Nova Scotia Seafood Cooking School Tropical Creole Cooking School, Costa Rica
Centers for Learning About Food & Ingredients
The Proprietors, Instructors, and Tour Leaders
The Founders of the Nova Scotia Seafood Cooking School, and the Tropical Creole Cooking School, Daniel G. Abel, Charles L. Leary, and Vaughn J. Perret have worked together as food-world entrepreneurs for over twelve years. They founded Chicory Farm in Louisiana's Washington Parish in 1990 to farm organic produce, specialty mushrooms, and European-style cheeses. Soon, Chicory Farm had become purveyor to numerous fine restaurants and specialty food stores throughout the United States. Their endeavors drew the attention of the New York Times, Martha Stewart Living, Food & Wine, the New Orleans Times-Picayune, New York Observer, and the Atlanta Journal-Constitution, among many others. In 1996, the trio started the Chicory Farm Cafe in New Orleans's Uptown district, a restaurant that for three years helped re-define the culinary universe of the Crescent City, and earned accolades from Fodors, the James Beard Foundation, the TV Food Network, and the Los Angeles Times Magazine. In 1998, they sold their Louisiana enterprises and moved to Nova Scotia, where they opened Trout Point Lodge. In 2002, they opened Hotel Hacienda Cerro Coyote and Tropical Creole Cooking School and started offering European culinary tours for small groups.
Abel, Leary, and Perret, along with guest chefs and local food experts, lead all Food Learning Vacations. They are the authors of the forthcoming Trout Point Lodge Cookbook.
DANIEL G. ABEL was born and raised in south Louisiana. He received his B.A. in history and M.A. summa cum laude in English literature from the University of Southwestern Louisiana, studied for two years at the elite Gregorian University in Rome, Italy, and earned a law degree from Loyola University. A prominent New Orleans attorney, Mr. Abel has worked on numerous complex litigations throughout the country and the world. He teaches on the skills faculty of Loyola University Law School, and is the co-author, with Peter Harry Brown, of a forthcoming book on gun control issues to be published by Simon & Schuster.
Mr. Abel has also maintained a lifelong interest in food and cooking. At a young age he began working in Cajun restaurant kitchens like Thelma's of Breaux Bridge, Louisiana. He then moved to New Orleans, where he managed jazz musician Al Hirt's Cafe St. Cecile, and later served as Proprietor and Executive Chef of the Chicory Farm Cafe. Mr. Abel has traveled extensively in Europe, Asia, and Latin America, also having lived in Puerto Rico for many years. Under his management the Chicory Farm Cafe received recommendations from Fodor's, the Los Angles Times Magazine, the Atlanta Journal-Constitution, the New Orleans Times-Picayune, and Zagat's, and received an invitation to the James Beard House in New York. He currently directs the Nova Scotia Seafood Cooking School and is a Managing Director of Trout Point Lodge.

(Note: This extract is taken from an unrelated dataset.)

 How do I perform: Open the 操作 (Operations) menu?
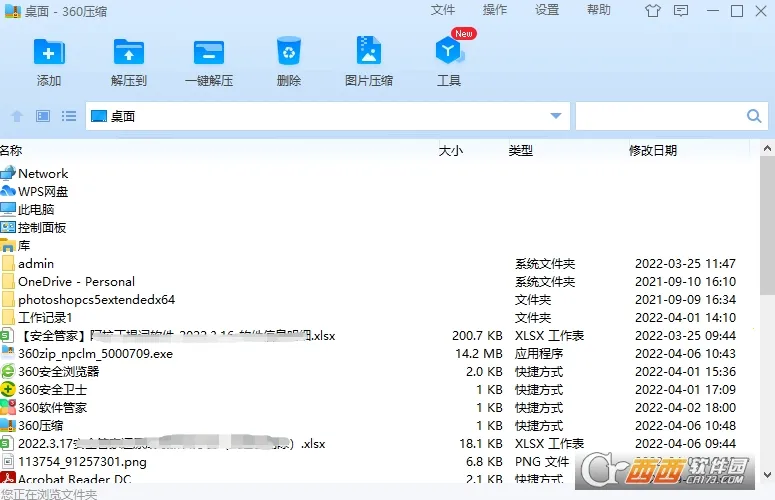coord(495,10)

VAUGHN J. PERRET, a New Orleans native, earned a BA in history from Loyola University and an MA in cultural anthropology from Tulane University before receiving his JD from Cornell. He grew up on Creole cooking and Louisiana seafood, and later lived in Paris.
At Chicory Farm, Mr. Perret established a mushroom cultivation laboratory and growing operation, and oversaw an extensive market garden certified organic by the Louisiana Department of Agriculture. An expert in wild edible foods, Mr. Perret is past Vice President of the Gulf States Mycological Society, and participated in the historic wild mushroom research expedition in Morocco with noted mycologists Rolph Singer and Gary Lincoff in 1993. He has consulted with the French agricultural research station at Bordeaux on specialty mushroom cultivation. Mr. Perret also directed cheese development and affinage at the Chicory Farm Creamery. In 1994, he received a Small Business Innovative Research grant from the U.S. Department of Agriculture for work on alternative crop cultivation technologies. This grant and another one on dairy sheep production in 1995 directed by Dr. Leary resulted in Chicory Farm receiving the first annual Tibbetts Award from the U.S. Small Business Administration, a national honor.

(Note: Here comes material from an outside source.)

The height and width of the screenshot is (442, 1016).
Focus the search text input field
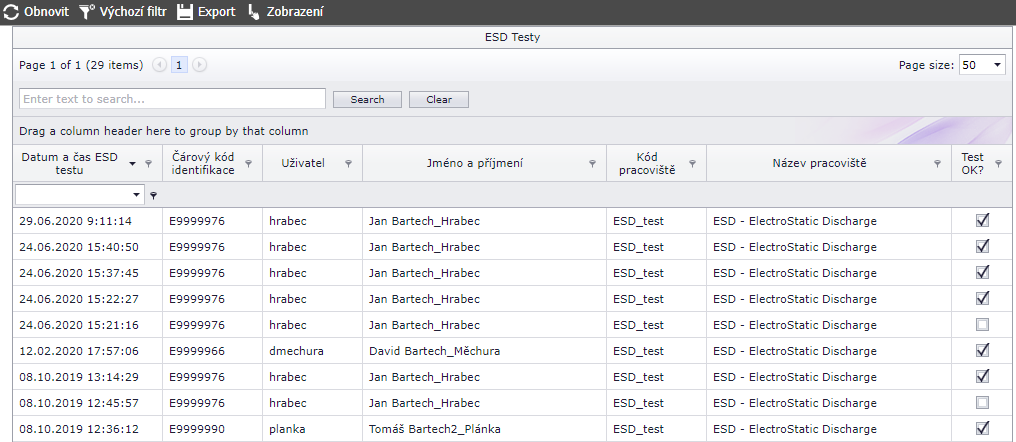172,99
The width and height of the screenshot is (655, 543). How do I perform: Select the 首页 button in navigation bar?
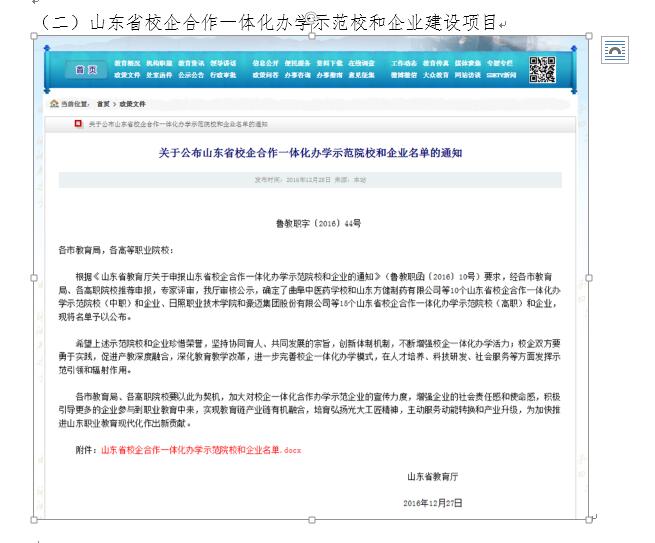click(86, 70)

From 1995 until 1998, Mr. Perret oversaw concept and menu development for the Chicory Farm Cafe, and along with his two partners worked as founding vendor at the New Orleans and Baton Rouge farmer's markets. In addition, he has acted as an advisor on wild edible mushroom collection and cookery to a number of New Orleans chefs. Like his partners, he is among only a handful of Americans inducted into the prestigious French Guilde des fromagers, based in Dijon. Mr. Perret specializes in seafood cookery and wild foods, and has lectured on cooking at venues such as Longue Vue Gardens and the New Orleans Jazz & Heritage Festival.
CHARLES L. LEARY holds an AB degree, magna cum laude, with high honors and distinction in history, from Kenyon College, and MA and PhD degrees in modern Chinese history from Cornell University. He has taught on the adjunct faculty at Tulane University and was a research fellow at the Institute of Modern History, Academia Sinica, Taiwan and at Newcomb College’s Center for Research on Women.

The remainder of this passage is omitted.